BlackoutIsHere said:


> I would love this


----------



## HostUS-Alexander (May 19, 2013)

A utility that will update WHMCS, just like wordpress e.g.


----------



## Kyle (May 19, 2013)

I'd love to see:

  A new admin panel & Client area that are responsive

  Ajax autoload tickets

  An option to let clients unblock themselves from the server via the client area login (Would drastically reduce companies support tickets)

And a lot more, those are just some off the top of my head.


----------



## rds100 (May 19, 2013)

I'd like to see consistent release versioning, i.e. every patch released should result in a new minor version.


----------



## Jono20201 (May 19, 2013)

Google alerts with new tickets?


----------



## Aldryic C'boas (May 19, 2013)

HostUS-Alexander said:


> A utility that will update WHMCS, just like wordpress e.g.


Considering how frequently updates break third party modules, that would probably do more harm than good XD


----------



## SeriesN (May 19, 2013)

Jono20201 said:


> Google alerts with new tickets?


Don't you already receive email alerts?


----------



## libro22 (May 19, 2013)

The last time I used WHMCS, I don't see a feature like this but I'm not sure if it is already implemented today.

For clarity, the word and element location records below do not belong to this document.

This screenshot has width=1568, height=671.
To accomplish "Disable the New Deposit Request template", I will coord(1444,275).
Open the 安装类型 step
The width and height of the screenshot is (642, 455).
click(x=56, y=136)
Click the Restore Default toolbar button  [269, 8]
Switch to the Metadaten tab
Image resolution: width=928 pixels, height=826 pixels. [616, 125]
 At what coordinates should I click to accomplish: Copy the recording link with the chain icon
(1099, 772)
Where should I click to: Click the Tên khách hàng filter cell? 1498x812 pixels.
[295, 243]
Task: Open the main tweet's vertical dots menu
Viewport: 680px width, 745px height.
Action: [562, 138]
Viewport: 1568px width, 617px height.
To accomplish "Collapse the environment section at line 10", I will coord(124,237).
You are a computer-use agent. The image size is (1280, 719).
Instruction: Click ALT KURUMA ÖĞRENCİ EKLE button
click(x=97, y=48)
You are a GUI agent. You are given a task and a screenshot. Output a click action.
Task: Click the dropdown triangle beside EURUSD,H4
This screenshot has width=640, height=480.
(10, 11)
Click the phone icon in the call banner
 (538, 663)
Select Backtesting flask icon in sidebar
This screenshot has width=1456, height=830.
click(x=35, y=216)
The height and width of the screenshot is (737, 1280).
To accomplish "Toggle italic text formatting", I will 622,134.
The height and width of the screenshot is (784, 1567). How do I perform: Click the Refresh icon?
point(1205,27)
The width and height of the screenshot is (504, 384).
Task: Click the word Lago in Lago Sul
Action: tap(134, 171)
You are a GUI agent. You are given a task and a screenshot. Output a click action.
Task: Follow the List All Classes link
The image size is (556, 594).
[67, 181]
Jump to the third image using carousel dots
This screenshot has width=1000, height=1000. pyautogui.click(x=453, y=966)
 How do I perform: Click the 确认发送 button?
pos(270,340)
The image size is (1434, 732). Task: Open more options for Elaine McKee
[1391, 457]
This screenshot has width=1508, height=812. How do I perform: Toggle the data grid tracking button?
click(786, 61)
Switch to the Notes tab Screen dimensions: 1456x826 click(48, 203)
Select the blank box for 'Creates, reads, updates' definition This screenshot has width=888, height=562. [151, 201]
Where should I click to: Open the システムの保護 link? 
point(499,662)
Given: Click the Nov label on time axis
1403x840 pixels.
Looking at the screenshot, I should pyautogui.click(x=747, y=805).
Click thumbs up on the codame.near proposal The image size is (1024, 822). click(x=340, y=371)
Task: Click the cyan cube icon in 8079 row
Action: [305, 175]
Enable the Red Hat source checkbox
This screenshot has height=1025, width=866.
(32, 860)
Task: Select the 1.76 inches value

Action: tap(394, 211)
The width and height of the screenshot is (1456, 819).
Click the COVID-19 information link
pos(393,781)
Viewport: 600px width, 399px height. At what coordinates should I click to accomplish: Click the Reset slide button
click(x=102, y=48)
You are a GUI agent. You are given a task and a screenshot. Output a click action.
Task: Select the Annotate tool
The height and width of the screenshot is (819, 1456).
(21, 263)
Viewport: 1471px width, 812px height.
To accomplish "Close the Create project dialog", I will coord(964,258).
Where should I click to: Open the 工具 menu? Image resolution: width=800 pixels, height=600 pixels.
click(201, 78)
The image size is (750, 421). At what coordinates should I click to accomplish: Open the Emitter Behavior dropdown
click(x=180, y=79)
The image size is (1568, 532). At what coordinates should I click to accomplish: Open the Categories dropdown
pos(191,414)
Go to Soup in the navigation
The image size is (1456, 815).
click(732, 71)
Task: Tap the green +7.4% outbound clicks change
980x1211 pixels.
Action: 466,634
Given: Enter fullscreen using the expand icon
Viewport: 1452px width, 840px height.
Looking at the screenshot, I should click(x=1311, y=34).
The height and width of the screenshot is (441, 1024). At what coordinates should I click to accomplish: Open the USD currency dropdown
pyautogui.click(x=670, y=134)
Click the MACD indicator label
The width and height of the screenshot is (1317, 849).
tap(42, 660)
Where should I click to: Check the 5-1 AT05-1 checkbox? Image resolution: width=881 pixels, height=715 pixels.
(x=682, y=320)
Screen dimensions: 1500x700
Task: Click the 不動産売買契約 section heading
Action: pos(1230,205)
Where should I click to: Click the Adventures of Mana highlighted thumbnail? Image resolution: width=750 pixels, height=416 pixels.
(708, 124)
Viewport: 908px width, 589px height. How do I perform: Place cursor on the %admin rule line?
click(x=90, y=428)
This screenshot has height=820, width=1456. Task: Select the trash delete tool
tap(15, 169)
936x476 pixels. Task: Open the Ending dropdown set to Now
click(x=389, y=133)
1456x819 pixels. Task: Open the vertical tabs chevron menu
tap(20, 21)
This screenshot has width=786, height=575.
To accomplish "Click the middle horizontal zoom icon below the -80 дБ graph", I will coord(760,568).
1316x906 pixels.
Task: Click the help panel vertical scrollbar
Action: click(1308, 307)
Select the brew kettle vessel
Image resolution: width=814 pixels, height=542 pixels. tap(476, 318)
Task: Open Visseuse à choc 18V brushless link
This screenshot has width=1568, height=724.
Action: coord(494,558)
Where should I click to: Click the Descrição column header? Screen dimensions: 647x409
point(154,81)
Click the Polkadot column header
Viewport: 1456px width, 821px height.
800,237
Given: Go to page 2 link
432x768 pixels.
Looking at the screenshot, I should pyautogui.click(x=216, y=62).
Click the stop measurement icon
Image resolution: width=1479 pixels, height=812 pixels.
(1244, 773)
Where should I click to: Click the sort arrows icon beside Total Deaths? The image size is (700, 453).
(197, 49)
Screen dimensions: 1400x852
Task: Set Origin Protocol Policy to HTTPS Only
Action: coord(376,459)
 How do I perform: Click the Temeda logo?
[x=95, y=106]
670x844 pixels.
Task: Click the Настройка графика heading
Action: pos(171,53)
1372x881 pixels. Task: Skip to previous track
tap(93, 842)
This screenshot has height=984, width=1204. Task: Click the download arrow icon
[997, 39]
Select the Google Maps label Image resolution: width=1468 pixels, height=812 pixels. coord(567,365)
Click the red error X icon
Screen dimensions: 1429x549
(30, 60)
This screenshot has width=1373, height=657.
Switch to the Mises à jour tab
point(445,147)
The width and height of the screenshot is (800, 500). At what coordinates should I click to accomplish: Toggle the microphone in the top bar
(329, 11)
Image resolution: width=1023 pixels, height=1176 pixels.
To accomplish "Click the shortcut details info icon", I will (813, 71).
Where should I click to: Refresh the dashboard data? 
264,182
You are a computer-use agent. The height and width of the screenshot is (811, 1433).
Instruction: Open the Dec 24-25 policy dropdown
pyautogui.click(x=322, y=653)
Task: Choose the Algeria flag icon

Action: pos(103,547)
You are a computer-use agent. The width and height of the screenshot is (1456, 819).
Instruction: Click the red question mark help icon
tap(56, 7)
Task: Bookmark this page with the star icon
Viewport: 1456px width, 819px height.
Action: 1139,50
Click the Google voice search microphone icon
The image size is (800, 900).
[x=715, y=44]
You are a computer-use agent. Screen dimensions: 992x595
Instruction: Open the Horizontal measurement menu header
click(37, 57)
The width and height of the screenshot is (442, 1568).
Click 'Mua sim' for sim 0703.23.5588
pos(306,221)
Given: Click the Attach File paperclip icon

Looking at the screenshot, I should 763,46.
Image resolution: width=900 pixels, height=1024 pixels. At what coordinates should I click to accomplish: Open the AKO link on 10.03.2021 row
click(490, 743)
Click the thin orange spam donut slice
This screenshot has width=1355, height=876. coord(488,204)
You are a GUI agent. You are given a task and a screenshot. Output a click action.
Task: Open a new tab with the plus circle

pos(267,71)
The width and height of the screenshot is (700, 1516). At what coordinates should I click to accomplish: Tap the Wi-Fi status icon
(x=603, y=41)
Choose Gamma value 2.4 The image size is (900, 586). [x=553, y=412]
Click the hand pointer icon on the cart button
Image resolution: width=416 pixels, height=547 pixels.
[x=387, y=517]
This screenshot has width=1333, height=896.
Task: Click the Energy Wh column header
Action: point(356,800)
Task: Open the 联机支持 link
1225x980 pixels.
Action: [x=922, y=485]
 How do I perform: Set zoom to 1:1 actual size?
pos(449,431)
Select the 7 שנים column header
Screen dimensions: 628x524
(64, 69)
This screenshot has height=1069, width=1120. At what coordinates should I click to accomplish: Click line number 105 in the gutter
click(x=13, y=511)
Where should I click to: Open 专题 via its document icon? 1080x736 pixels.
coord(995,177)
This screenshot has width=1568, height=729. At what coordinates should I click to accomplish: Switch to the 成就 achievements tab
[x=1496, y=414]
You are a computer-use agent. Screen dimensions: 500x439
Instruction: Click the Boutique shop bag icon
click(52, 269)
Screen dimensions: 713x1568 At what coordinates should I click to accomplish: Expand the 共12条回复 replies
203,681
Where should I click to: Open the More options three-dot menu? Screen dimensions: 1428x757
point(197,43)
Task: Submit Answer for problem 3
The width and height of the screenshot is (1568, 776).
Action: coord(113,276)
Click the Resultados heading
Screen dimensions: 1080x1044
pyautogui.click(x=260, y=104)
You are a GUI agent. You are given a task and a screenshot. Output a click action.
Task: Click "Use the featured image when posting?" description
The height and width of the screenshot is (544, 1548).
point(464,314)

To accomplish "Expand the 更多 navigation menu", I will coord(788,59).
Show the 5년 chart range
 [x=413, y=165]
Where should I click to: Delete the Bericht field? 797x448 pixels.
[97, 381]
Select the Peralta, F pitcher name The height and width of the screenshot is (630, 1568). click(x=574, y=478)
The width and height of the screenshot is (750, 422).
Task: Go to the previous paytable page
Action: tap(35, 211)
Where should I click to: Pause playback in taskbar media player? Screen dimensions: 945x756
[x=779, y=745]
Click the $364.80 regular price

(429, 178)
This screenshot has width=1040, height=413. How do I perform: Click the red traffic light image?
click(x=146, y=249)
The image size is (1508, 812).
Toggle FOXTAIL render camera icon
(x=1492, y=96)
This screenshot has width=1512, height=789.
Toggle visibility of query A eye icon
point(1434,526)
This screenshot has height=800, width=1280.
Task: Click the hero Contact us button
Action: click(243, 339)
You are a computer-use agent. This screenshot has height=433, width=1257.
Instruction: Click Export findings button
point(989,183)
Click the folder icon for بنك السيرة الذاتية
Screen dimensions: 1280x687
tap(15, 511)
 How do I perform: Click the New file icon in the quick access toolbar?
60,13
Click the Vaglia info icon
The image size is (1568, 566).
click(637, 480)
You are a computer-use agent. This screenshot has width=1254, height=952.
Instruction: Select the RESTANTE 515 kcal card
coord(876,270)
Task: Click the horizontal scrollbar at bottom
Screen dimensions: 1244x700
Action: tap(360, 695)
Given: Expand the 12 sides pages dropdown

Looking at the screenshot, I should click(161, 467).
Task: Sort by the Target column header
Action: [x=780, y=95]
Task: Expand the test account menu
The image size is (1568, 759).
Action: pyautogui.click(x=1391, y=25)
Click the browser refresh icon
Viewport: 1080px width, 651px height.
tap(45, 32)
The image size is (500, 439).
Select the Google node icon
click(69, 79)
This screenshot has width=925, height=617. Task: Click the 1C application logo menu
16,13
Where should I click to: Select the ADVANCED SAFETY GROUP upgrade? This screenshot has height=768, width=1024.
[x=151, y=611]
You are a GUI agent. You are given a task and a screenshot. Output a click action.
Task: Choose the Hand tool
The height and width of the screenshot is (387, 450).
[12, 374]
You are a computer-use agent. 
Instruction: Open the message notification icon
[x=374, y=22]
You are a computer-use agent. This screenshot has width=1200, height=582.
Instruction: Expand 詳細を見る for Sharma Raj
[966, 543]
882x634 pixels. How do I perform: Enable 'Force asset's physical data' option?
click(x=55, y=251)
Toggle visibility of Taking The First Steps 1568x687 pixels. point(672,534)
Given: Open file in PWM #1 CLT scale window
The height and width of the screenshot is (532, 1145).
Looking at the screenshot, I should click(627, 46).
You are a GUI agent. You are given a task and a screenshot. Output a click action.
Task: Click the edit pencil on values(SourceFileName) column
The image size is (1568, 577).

I like HB's custom automated tasks and I hope it can be implemented by WHMCS in a more feature-rich way.


----------



## SeriesN (May 19, 2013)

libro22 said:


> The last time I used WHMCS, I don't see a feature like this but I'm not sure if it is already implemented today. I like HB's custom automated tasks and I hope it can be implemented by WHMCS in a more feature-rich way.


What kind of task are you looking at?


----------



## 365Networks (May 20, 2013)

I wish the domain selector was a bit more modifiable, not many options to change stuff there.

Good suggestions from everyone else! The guys over at WHMCS could definitely put some work in.


----------



## Brad (May 20, 2013)

HostUS-Alexander said:


> A utility that will update WHMCS, just like wordpress e.g.


I'm fairly sure that's already in the works and not far away?

I'd like to see Paypal subscriptions get cancelled when a service is cancelled.


----------



## matt[scrdspd] (May 20, 2013)

+1 for a better updating system.

Also, On hold tickets should stay "On hold". Kind of silly to allow clients to close an "On hold" ticket. By default WHMCS should allow staff to "lock" a ticket.


----------



## Jono20201 (May 20, 2013)

Brad said:


> I'm fairly sure that's already in the works and not far away?
> 
> I'd like to see Paypal subscriptions get cancelled when a service is cancelled.


It is already in the works, and PayPal subscription cancellation would be amazing, does the PayPal API even allow this?


----------



## Brad (May 20, 2013)

Jono20201 said:


> It is already in the works, and PayPal subscription cancellation would be amazing, does the PayPal API even allow this?


I believe so, the Subscription ID is passed back into WHMCS.

If it can be done via an API then there is no reason why it can't removed with a hook.


----------



## arelink (May 23, 2013)

Jono20201 said:


> It is already in the works, and PayPal subscription cancellation would be amazing, does the PayPal API even allow this?


Was thinking about the same thing. Clients always tend to forget to cancel their subscriptions... some even think the provider is subtracting funds from their account and not that they left an open subscription.

This would be pretty neat feature. One less thing to worry about.


----------



## VPN.SH (May 23, 2013)

Brad said:


> I'd like to see Paypal subscriptions get cancelled when a service is cancelled.


This.


----------



## EarthVPN (May 28, 2013)

Customizable landing pages for Affiliates.

Coupons can be tied to Affiliates.


----------



## D. Strout (Jun 5, 2013)

Something that just cropped up for me: WHMCS has full e-mail history, so (as a client) I wish I could have it resend e-mails. My current VPS organization scheme is to throw all VPS welcome e-mails under a gmail label, so when I accidentally removed the MX record on my domain a while ago, I missed one, which I now wish I could get in there.


----------



## NodeBytes (Jun 5, 2013)

@D. Strout - Have the provider resend it.


----------



## libro22 (Jun 6, 2013)

SeriesN said:


> What kind of task are you looking at?


I posted this in another thread, "The option in hostbill (custom automated tasks) where you can send an email or open a support ticket before/after X days of creation/suspension is a nice feature. I use that to follow up on new clients, upsell and send security reminders."


----------



## SeriesN (Jun 6, 2013)

You can automate emails on whmcs


----------